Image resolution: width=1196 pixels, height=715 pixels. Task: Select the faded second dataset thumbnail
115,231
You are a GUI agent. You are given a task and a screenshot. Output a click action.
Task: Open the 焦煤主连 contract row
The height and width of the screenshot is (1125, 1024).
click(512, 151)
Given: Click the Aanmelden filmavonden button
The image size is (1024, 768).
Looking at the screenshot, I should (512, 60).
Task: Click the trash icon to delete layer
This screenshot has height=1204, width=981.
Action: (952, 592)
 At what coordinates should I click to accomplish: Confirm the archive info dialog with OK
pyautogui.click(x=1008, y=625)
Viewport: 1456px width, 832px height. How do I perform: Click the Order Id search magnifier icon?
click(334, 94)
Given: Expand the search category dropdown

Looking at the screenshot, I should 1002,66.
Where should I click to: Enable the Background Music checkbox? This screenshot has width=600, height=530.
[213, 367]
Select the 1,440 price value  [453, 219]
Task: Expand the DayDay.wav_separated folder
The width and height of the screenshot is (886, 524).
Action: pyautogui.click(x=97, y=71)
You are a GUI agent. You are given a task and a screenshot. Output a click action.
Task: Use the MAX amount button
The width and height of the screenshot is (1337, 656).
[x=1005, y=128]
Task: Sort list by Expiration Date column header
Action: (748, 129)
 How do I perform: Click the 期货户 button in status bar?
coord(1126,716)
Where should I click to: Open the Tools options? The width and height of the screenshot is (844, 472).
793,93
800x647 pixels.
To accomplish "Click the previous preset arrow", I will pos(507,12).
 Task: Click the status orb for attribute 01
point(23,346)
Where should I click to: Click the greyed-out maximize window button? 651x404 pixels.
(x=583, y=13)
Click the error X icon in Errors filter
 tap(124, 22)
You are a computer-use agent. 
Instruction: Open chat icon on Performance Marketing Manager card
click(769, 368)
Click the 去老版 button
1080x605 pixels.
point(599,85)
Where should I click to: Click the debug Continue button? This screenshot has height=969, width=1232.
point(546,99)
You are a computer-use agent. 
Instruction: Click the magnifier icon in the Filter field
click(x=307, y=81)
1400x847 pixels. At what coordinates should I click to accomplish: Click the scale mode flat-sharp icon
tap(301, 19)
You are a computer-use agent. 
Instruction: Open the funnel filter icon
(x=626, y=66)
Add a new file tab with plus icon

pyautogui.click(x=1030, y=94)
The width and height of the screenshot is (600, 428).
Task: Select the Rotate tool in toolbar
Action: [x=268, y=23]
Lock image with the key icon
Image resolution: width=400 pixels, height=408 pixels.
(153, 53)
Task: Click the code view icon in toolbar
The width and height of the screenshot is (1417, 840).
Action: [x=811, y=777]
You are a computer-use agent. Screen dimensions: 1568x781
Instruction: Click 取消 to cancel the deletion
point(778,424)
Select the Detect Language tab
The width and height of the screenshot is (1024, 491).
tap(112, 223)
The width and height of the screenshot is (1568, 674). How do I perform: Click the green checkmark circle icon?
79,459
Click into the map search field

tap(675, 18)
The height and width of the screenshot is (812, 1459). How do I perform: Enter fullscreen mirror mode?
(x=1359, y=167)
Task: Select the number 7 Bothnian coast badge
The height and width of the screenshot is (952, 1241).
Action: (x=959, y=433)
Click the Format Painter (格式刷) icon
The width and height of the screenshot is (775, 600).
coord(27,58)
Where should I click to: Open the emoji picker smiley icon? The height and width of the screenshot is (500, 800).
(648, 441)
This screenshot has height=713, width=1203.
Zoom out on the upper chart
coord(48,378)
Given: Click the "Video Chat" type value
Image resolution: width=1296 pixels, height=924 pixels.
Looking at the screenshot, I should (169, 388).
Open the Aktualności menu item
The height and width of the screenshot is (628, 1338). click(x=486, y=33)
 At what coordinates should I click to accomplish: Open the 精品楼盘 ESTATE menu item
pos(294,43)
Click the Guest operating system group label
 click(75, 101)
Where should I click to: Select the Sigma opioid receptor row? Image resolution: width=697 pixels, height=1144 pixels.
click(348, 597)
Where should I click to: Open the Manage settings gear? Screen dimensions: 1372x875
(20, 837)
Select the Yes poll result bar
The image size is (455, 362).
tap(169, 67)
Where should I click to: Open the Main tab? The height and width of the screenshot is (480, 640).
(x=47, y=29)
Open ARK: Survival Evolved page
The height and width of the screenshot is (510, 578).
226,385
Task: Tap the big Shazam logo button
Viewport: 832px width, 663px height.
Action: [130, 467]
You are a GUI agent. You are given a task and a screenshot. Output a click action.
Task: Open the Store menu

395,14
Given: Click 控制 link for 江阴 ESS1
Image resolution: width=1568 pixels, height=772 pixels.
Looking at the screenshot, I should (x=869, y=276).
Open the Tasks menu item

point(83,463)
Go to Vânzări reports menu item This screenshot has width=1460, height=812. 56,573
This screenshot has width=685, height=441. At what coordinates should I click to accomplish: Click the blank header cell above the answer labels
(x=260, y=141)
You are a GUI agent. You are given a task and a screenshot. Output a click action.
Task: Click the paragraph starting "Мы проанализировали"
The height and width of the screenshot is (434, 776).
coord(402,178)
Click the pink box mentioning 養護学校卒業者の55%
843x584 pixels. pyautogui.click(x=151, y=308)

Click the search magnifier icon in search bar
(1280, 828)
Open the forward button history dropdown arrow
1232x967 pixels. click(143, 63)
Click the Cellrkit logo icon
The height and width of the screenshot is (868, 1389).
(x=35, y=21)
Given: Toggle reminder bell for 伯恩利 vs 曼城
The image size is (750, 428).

· · · ·

Could you reproduce verbatim the stretch of lines from the one containing "The height and width of the screenshot is (812, 1459)." through the one containing "coord(48,378)"?

The height and width of the screenshot is (812, 1459). How do I perform: Enter fullscreen mirror mode?
(x=1359, y=167)
Task: Select the number 7 Bothnian coast badge
The height and width of the screenshot is (952, 1241).
Action: (x=959, y=433)
Click the Format Painter (格式刷) icon
The width and height of the screenshot is (775, 600).
coord(27,58)
Where should I click to: Open the emoji picker smiley icon? The height and width of the screenshot is (500, 800).
(648, 441)
This screenshot has height=713, width=1203.
Zoom out on the upper chart
coord(48,378)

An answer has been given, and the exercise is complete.